Compreender a Esclerose Múltipla

  A esclerose múltipla (EM) é uma doença auto-imune caracterizada por lesões desmielinizantes na matéria branca do sistema nervoso central (SNC), ocorrendo em indivíduos geneticamente susceptíveis em combinação com factores ambientais. A EM tem sido conhecida como uma doença à parte há mais de 100 anos. É altamente valorizado pela sua elevada incidência, curso crónico e susceptibilidade em adultos jovens. Caracteriza-se clinicamente por episódios de distúrbios focais do nervo óptico, medula espinal e cérebro. Estes défices neurológicos podem ter vários graus de remissão, e recaídas.  Dependendo do tecido nervoso afectado, os sintomas da EM podem incluir problemas de visão (neuropatia óptica), fraqueza dos membros, perturbações do equilíbrio, problemas de mobilidade, dormência, anomalias sensoriais, fala arrastada, tonturas e disfunções do intestino, que variam de pessoa para pessoa e em gravidade. Estes sintomas podem diminuir ou desaparecer, ou podem reaparecer depois de terem desaparecido.

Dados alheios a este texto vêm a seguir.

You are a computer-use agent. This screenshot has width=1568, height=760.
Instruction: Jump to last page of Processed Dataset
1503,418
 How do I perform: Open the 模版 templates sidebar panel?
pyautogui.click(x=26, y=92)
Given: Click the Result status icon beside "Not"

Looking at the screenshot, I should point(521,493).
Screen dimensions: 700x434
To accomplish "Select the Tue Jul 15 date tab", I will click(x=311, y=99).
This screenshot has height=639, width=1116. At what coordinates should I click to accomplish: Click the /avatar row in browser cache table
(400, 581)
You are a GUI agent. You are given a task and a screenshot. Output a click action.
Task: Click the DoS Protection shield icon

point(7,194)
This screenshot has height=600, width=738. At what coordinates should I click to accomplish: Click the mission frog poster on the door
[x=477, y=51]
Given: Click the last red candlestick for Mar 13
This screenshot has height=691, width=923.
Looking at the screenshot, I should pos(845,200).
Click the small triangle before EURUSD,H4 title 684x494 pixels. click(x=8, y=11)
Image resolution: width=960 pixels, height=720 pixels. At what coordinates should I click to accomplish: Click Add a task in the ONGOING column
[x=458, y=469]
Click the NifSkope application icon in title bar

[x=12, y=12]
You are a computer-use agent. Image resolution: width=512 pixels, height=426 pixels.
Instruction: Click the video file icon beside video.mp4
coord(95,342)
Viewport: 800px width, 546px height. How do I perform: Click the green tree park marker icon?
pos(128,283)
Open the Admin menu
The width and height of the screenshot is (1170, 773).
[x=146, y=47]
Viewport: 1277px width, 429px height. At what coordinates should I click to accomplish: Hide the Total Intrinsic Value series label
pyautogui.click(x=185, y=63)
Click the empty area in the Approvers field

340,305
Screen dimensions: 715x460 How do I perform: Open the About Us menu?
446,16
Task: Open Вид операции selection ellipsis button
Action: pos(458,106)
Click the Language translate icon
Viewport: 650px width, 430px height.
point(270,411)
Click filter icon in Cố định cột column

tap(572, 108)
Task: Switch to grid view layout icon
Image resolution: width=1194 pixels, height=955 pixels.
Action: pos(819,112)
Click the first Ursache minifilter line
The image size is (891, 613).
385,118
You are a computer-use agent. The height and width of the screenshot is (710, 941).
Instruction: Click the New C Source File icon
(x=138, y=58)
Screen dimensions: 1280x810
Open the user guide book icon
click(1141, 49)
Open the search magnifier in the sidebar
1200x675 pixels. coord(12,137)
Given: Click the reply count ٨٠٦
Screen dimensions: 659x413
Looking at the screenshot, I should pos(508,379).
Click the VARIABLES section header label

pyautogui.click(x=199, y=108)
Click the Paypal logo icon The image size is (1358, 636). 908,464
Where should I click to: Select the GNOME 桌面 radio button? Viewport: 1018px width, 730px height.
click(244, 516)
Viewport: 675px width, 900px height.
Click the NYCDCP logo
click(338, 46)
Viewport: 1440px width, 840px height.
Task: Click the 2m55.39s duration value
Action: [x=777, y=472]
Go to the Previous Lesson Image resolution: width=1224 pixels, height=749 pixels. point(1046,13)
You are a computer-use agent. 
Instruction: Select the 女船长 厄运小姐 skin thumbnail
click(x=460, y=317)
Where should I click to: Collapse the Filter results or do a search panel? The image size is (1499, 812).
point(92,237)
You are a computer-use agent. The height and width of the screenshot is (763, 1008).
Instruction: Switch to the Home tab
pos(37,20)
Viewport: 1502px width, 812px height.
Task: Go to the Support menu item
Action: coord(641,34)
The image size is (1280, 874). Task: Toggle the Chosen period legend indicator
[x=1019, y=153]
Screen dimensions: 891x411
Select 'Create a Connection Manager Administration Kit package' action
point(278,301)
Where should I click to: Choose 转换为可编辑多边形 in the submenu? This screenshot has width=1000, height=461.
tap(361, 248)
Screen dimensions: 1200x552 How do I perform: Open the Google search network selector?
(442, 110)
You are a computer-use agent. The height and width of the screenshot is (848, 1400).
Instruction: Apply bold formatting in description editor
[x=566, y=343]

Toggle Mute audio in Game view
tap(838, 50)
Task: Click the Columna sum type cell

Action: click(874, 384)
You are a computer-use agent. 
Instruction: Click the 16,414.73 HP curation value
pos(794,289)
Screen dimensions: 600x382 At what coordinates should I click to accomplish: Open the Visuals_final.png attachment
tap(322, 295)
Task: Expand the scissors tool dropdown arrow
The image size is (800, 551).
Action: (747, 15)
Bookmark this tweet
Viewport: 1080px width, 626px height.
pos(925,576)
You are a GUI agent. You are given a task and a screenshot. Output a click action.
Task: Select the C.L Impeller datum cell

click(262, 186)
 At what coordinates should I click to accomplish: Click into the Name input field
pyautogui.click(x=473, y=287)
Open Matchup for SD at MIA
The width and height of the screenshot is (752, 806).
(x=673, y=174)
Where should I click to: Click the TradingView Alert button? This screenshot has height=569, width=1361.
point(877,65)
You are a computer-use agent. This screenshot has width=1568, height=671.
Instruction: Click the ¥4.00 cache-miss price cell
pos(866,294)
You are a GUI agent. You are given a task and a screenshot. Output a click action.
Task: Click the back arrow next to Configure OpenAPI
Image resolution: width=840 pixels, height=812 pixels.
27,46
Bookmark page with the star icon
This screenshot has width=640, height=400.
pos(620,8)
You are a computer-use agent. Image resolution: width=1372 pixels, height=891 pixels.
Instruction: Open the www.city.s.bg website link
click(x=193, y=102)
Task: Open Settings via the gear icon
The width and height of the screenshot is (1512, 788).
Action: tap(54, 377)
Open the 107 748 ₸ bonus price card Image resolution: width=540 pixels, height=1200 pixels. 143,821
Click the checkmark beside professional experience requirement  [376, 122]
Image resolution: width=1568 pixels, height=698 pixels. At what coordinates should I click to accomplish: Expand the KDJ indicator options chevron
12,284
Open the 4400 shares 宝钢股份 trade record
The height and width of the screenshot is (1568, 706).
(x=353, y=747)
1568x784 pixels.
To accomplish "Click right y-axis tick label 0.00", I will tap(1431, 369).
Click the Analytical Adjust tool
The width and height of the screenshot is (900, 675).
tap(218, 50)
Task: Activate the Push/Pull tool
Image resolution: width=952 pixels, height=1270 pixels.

Não é possível prever se ou quando se irão desenvolver novos sintomas.  A esclerose múltipla não é facilmente detectada nas suas fases iniciais. Os sintomas comuns incluem rigidez muscular em certas áreas, fraqueza, perda de controlo, fadiga anormal nos membros, dificuldade em andar, tonturas, perda de controlo da bexiga, perturbação do tacto, sensação de dor e calor, etc. Cada sintoma aparece e depois desaparece. Cada sintoma aparece e depois desaparece. Um após o outro, o doente pode ter dificuldade em engolir. Pode ser incapacitante e acamada. Não há medicamentos específicos disponíveis para esta condição.